O cinema de J.C. Chandlor propositadamente não
se revela um cinema fácil. Os poucos, mas incisivamente relevantes títulos de
sua filmografia são esforços talentosos e implacáveis de radiografar, em suas
tintas mais antropológicas, os lampejos selvagens do homem civilizado quando
confrontado com uma situação à beira do desespero.
Nesse contexto, “Margin Call”, o filme que o
revelou, é o mais perfeito exemplo dessa postura.
Seus personagens transitam num mundo asséptico,
frio, quase mecânico e, dentro desses parâmetros de impressão, supostamente
imutável. É isso, contudo, que a premissa, tão interessante ao seu diretor,
revelará que eles perderão.
É um firma de corretores de Manhatan, e os
executivos engravatados disputam entre si pela supremacia profissional.
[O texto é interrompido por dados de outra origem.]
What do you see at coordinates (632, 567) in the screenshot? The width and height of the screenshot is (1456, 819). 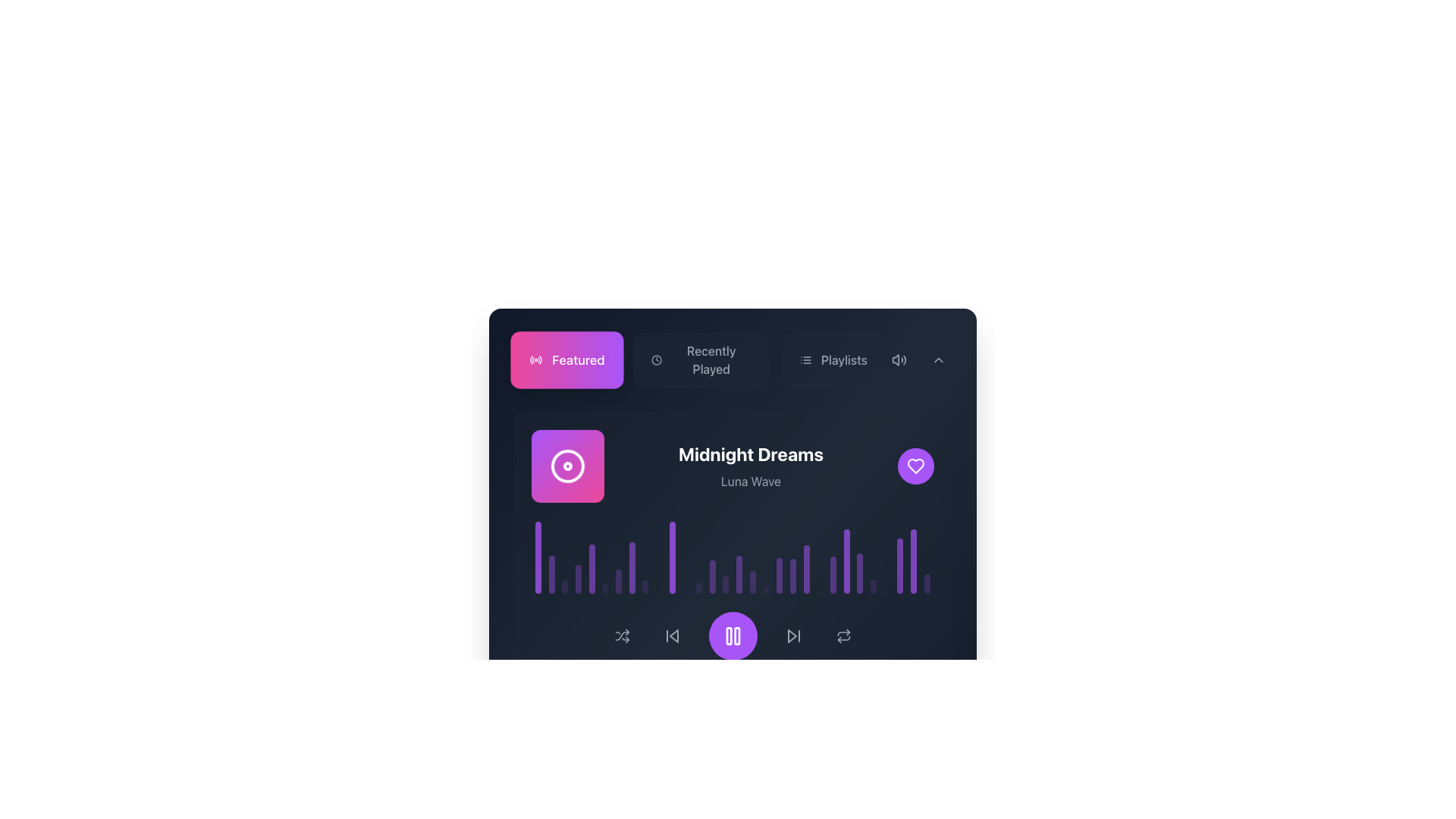 I see `the 8th vertical histogram bar, which is purple with rounded tops and bottoms, located near the center of the group, situated below the music title and above the playback controls` at bounding box center [632, 567].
São
meados de 2008 e, como sabe o expectador bem informado, é iminente a quebra na
bolsa de valores que chacoalhou o sistema econômico mundial.
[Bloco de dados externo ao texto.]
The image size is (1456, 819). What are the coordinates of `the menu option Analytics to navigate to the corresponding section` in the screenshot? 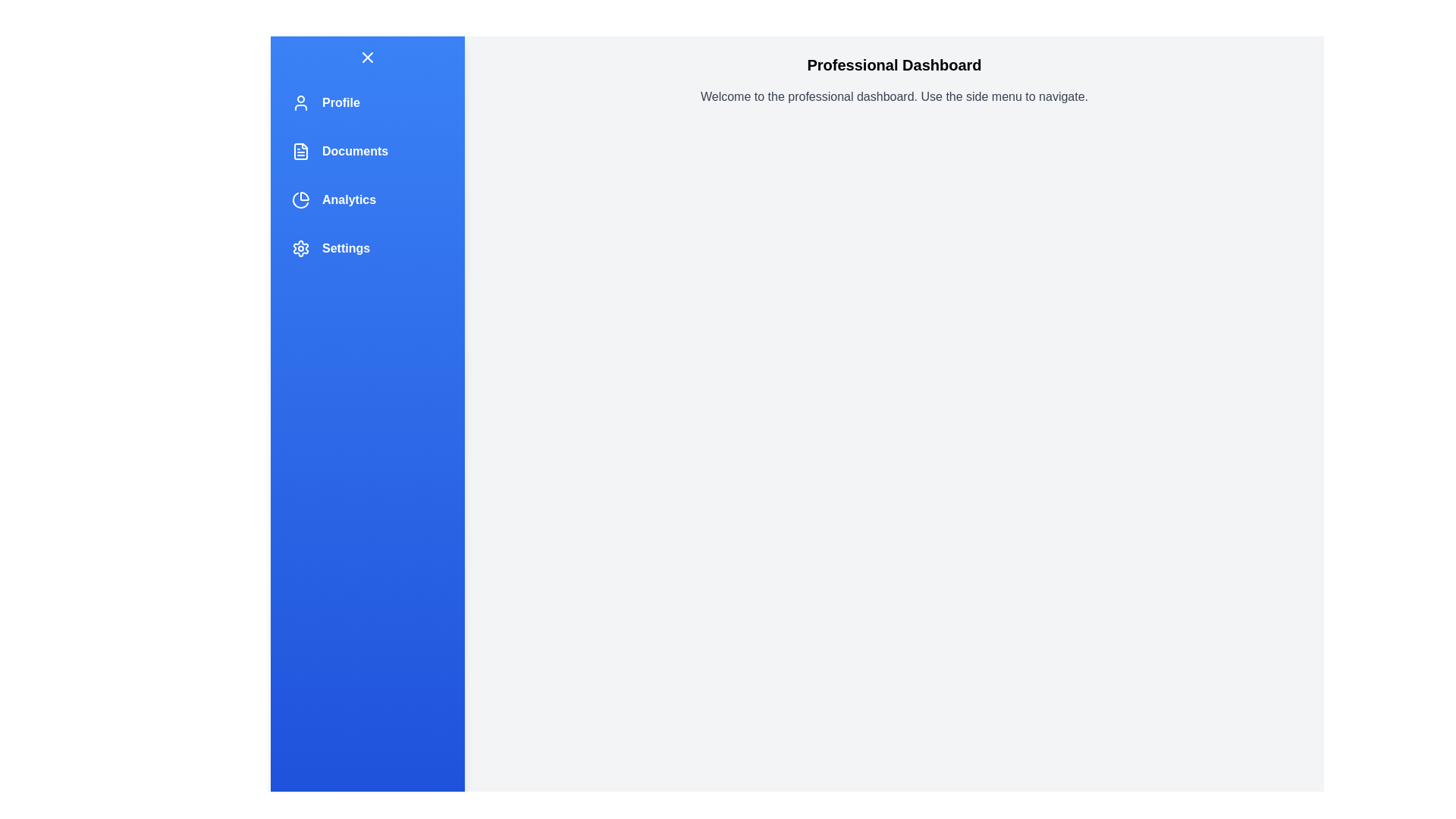 It's located at (367, 199).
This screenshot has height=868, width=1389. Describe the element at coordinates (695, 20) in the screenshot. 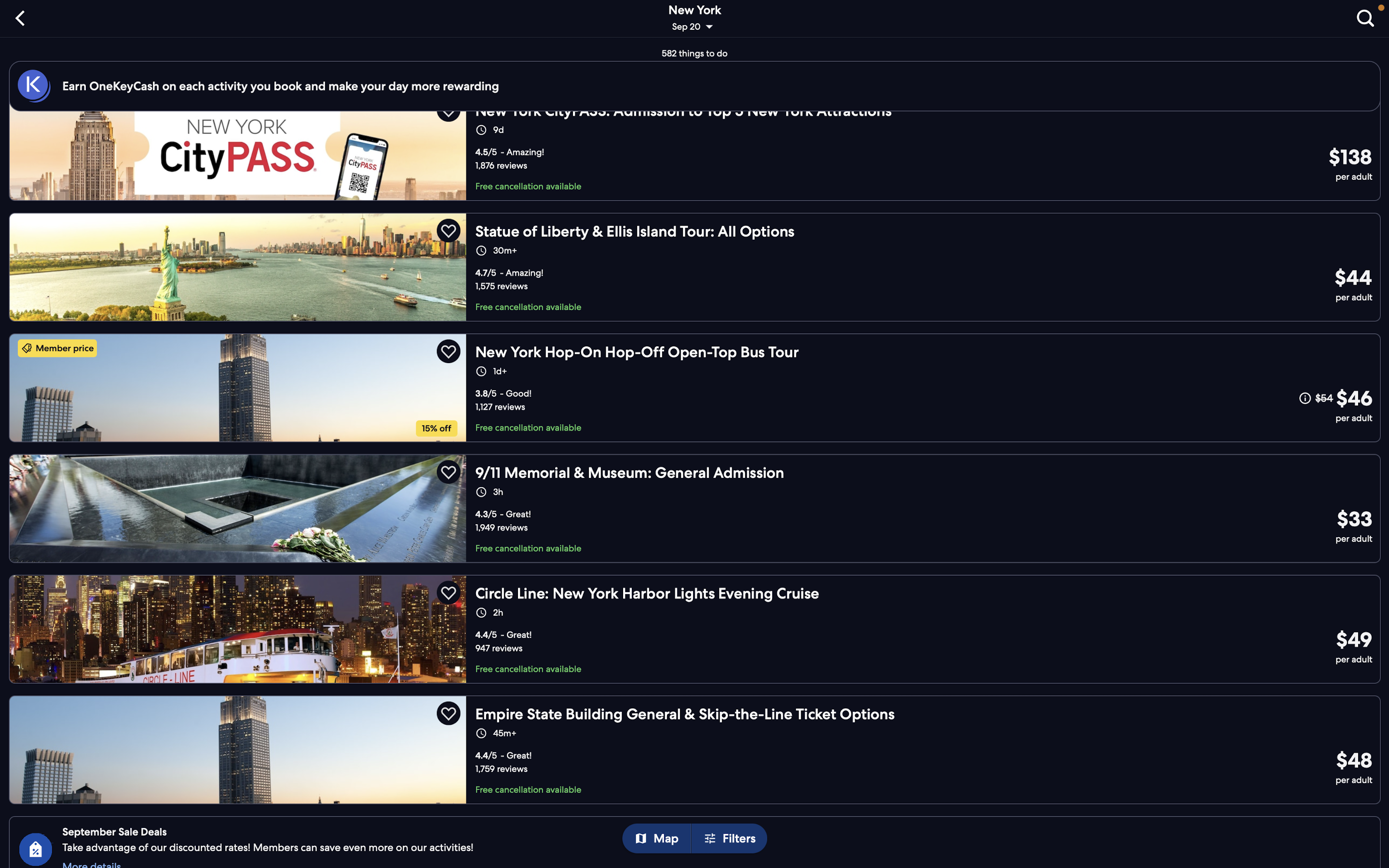

I see `the "change date or location" button to adjust your tour specifics` at that location.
Os personagens que integram a fauna de “Margin
Call”, entretanto, ainda não sabem disso. Ou melhor: A maior parte deles ainda
não sabe; executivo júnior, dos muitos pressionados a demonstrar capacidade e
eficiência em seu trabalho, Peter Sullivan (o ótimo Zachary Quinto, o Spok da
nova versão de “Star Trek”), descobre, durante um extra no expediente, que
alguns números nas estatísticas apontam algo incomum. Ou eles estão
improvavelmente errados, ou eles sinalizam uma catástrofe em andamento. Algo
que, por enquanto, só foi percebido por acaso: Em 24 horas, as ações imobiliárias
que no dia anterior tinham preço elevado não terão valor algum. É madrugada,
faltam algumas horas para o dia começar e, portanto, para que se inicie a
jornada profissional em meio à qual todo o resto do mundo descobrirá aquilo que
Sullivan antecipou.
Uma vantagem terrível da
qual o executivo sênior Sam Rogers (o grande Kevin Spacey) tem lá seus
escrúpulos em tirar proveito. Mas, não o executivo de alto escalão John Tuld
(Jeremy Irons, brilhante e ameaçador), para ele a utilidade de tal dádiva é
bastante clara: Os corretores têm cerca de oito horas para se desfazer das
ações antes que a bolha na economia estoure. Em resumo, eles irão vendar os
próprios olhos para o prejuízo alheio e garantir que escapem incólume à
catástrofe, agindo como os predadores que são; se essa catástrofe é uma força irreprimível da natureza, então, eles irão se valer dos recursos que lhe caem a mão para sobreviver da única forma que a escola da vida, e o sistema capitalista lhes mostrou possível: A seleção natural.É pois como uma grande, circunspecta e impiedosa análise comportamental e antropológica que o grande filme de Chandlor então se sustenta.